* Given data:

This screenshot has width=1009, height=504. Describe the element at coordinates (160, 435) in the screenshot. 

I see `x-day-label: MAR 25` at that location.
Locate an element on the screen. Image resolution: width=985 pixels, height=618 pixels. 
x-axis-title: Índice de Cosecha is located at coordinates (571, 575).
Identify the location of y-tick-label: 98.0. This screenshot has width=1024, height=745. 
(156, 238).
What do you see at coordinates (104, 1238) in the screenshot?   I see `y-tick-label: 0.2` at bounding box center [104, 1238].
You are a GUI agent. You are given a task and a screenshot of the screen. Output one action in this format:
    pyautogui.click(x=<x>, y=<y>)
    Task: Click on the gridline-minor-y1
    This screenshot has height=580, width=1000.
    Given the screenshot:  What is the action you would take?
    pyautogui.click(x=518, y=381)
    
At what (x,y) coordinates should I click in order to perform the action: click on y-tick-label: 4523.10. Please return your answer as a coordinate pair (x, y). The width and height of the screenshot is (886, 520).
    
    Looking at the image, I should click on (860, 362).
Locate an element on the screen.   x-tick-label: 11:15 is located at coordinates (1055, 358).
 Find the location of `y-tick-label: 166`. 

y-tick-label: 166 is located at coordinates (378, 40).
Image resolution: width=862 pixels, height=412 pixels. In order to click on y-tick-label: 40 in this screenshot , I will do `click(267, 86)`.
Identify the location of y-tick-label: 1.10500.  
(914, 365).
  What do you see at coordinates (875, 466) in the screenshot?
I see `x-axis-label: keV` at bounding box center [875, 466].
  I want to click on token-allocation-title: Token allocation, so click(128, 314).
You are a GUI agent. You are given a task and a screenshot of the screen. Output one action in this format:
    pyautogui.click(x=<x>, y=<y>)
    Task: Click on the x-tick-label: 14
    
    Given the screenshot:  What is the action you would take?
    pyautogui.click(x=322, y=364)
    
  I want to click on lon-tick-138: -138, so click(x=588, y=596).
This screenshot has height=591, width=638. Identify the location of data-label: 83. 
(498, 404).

* Assignment: Reproduce all of the material above line for line, with no changes.

* Your solution:
This screenshot has width=1009, height=504. Describe the element at coordinates (160, 435) in the screenshot. 

I see `x-day-label: MAR 25` at that location.
Locate an element on the screen. Image resolution: width=985 pixels, height=618 pixels. 
x-axis-title: Índice de Cosecha is located at coordinates (571, 575).
Identify the location of y-tick-label: 98.0. This screenshot has width=1024, height=745. 
(156, 238).
What do you see at coordinates (104, 1238) in the screenshot?   I see `y-tick-label: 0.2` at bounding box center [104, 1238].
You are a GUI agent. You are given a task and a screenshot of the screen. Output one action in this format:
    pyautogui.click(x=<x>, y=<y>)
    Task: Click on the gridline-minor-y1
    This screenshot has height=580, width=1000.
    Given the screenshot:  What is the action you would take?
    pyautogui.click(x=518, y=381)
    
At what (x,y) coordinates should I click in order to perform the action: click on y-tick-label: 4523.10. Please return your answer as a coordinate pair (x, y). The width and height of the screenshot is (886, 520).
    
    Looking at the image, I should click on (860, 362).
Locate an element on the screen.   x-tick-label: 11:15 is located at coordinates (1055, 358).
 Find the location of `y-tick-label: 166`. 

y-tick-label: 166 is located at coordinates (378, 40).
Image resolution: width=862 pixels, height=412 pixels. In order to click on y-tick-label: 40 in this screenshot , I will do `click(267, 86)`.
Identify the location of y-tick-label: 1.10500.  
(914, 365).
  What do you see at coordinates (875, 466) in the screenshot?
I see `x-axis-label: keV` at bounding box center [875, 466].
  I want to click on token-allocation-title: Token allocation, so click(128, 314).
You are a GUI agent. You are given a task and a screenshot of the screen. Output one action in this format:
    pyautogui.click(x=<x>, y=<y>)
    Task: Click on the x-tick-label: 14
    
    Given the screenshot:  What is the action you would take?
    pyautogui.click(x=322, y=364)
    
  I want to click on lon-tick-138: -138, so click(x=588, y=596).
This screenshot has height=591, width=638. Identify the location of data-label: 83. 
(498, 404).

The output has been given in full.